Ninguém cansa de demonstrar surpresa ao ver que somos um dos poucos reservatórios nacionais de Mata Atlântica, apesar da voracidade dos machados de antigamente e das motosserras dos dias de hoje. Na verdade, as matarias que cobrem nosso território, em mais de sessenta por cento, são simples moldura de tudo de moderno e eficiente que o município possui, em termos de instalações e eventos. Porém, temos uma riqueza patrimonial que jamais nos abandonará: a cerração.

Uma das muitas qualidades que a cerração possui é que ela se coloca acima de qualquer tipo de preconceito. Voa por todos os ares, por todas as janelas abertas em casas de moradores, por todos os narizes afobados, pelas frestas dos barracos estrategicamente escondidos dos turistas ou beijando as vidraças de nossos palácios cinco estrelas. E isso faz parte de sua nobre consciência gramadense essencial e cultural.

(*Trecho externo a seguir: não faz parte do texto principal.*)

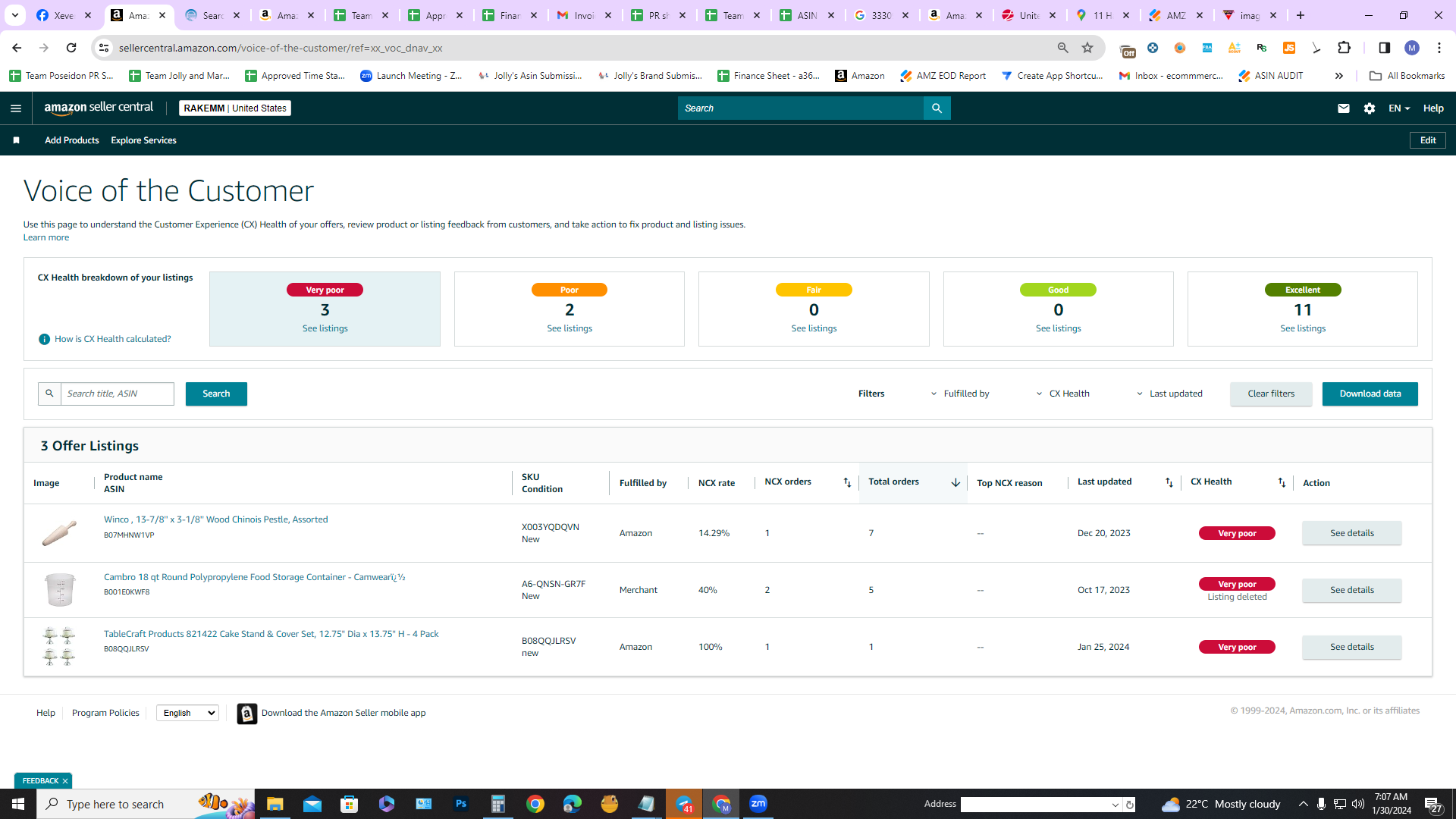Viewport: 1456px width, 819px height.
Task: Open the Explore Services menu item
Action: coord(143,140)
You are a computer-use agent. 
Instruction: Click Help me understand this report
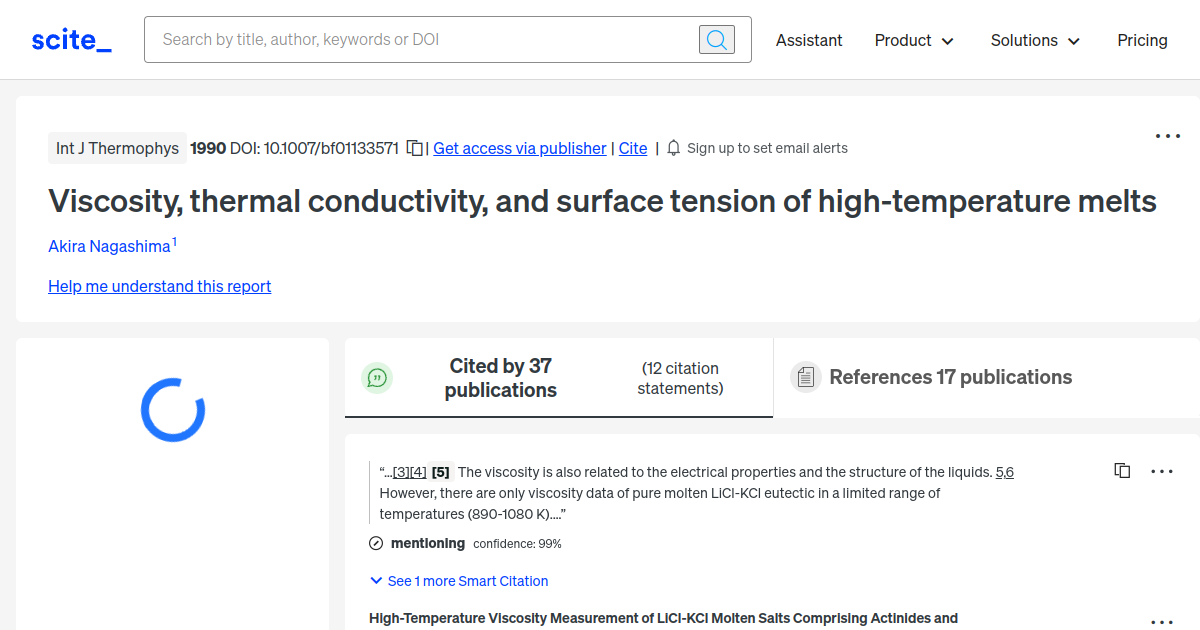159,286
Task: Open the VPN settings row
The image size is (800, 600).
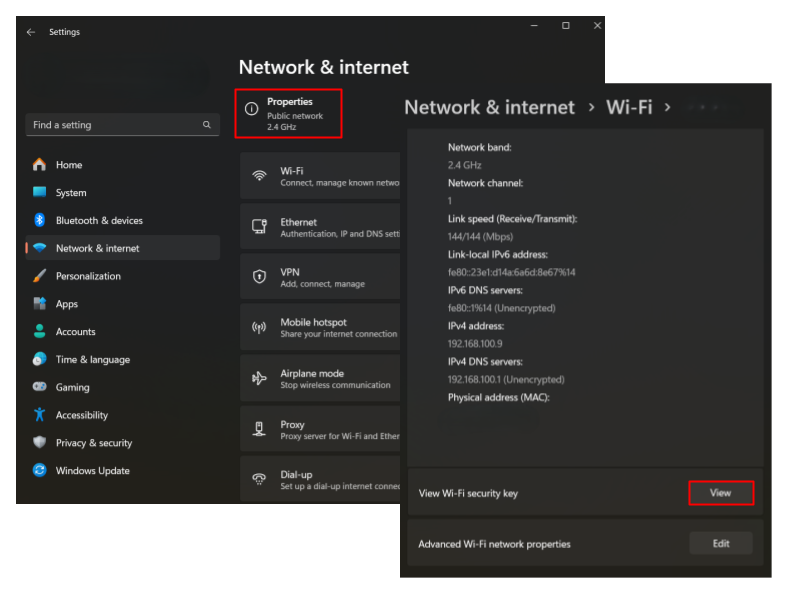Action: pos(320,277)
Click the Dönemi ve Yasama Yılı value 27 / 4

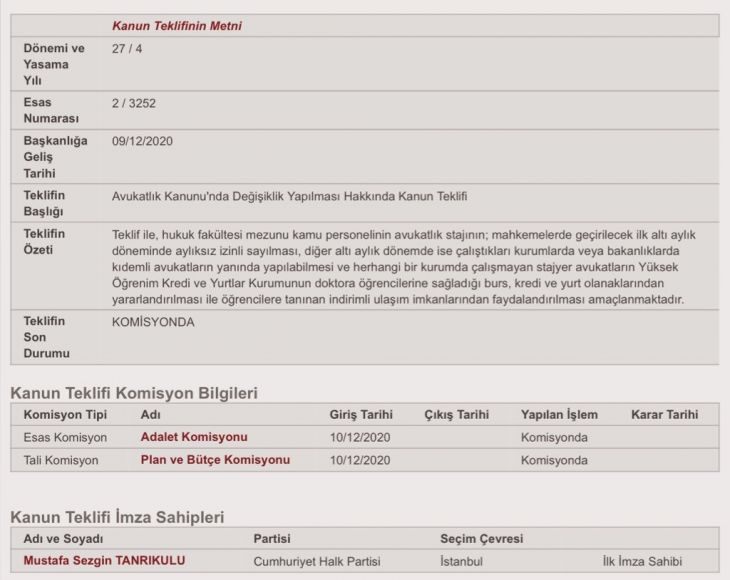126,48
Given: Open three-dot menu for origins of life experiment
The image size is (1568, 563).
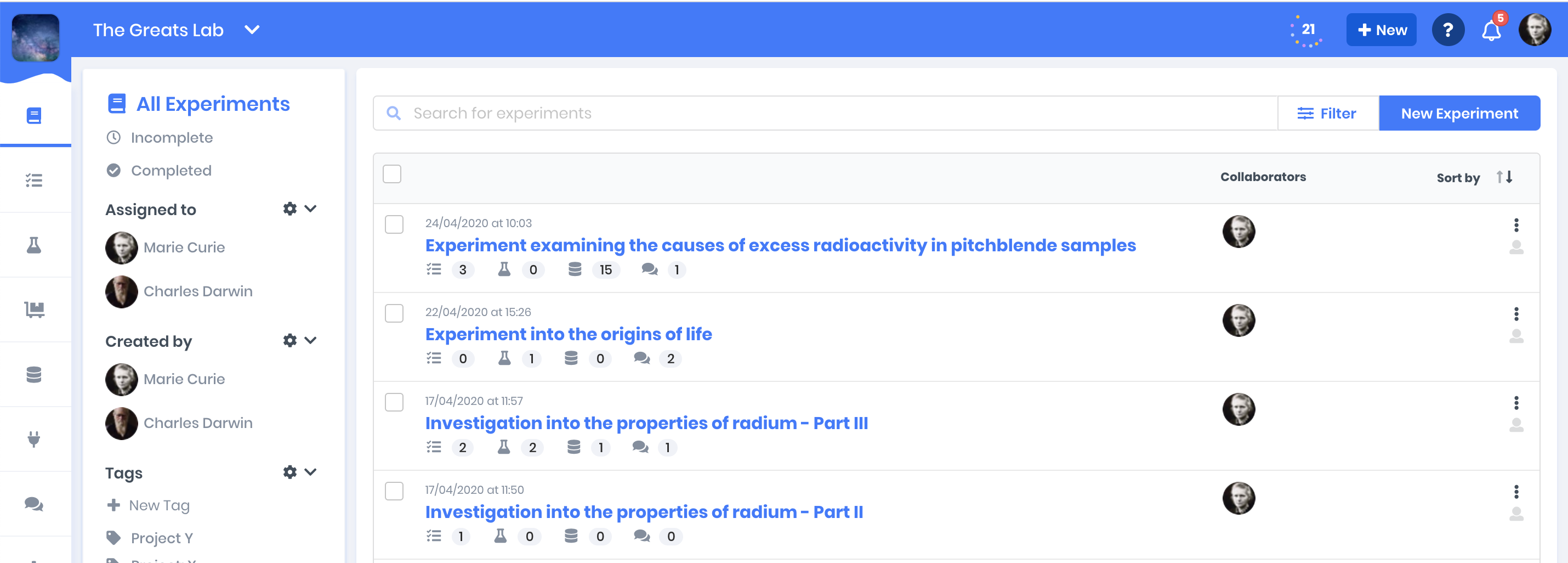Looking at the screenshot, I should coord(1516,314).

Mas ela mora em nossos corações porque orgulha essa terra desde sua fundação, mantendo impecável fidelidade histórica; nunca muda de roupa, independente das mudanças que o progresso impõe a seu território: tanto se misturava com a fumaça da pólvora saída do fuzil de meu avô em defesa da cidade, quanto de meus inocentes artigos com a mesma finalidade. E, antes de tudo isso, a cerração se mostrava a caingangues dormitando em suas tocas, comendo pinhão  sapecados nas grimpas de alguma araucária, muito depois, milionários bebendo Whisky importado, usufruindo confortos da Casa da Montanha e outros ninhos de luxo.

Apesar de tudo isso, conta-se que nossa cerração viveu séculos de complexo de inferioridade porque era espantada pelo vento, pelo sol, pela chuva forte. Sentia-se a mais frágil e efêmera manifestação da terra gramadense. Hoje, bendiz a modernidade que lhe trouxe a generosidade  dos turistas, os quais lhe ofereceram uma moradia mais forte que os algozes que teve que suportar por infindáveis tempos: a máquina fotográfica.

Então, sente-se enfim valorizada na límpida intenção de servir o turismo do qual Gramado vive. Ganhou o direito de morar, para sempre, em álbuns e gavetas do mundo inteiro, fazendo propagada das belezas de sua terra, a salvo da concorrência de outros pouco distintos fenômenos da Natureza.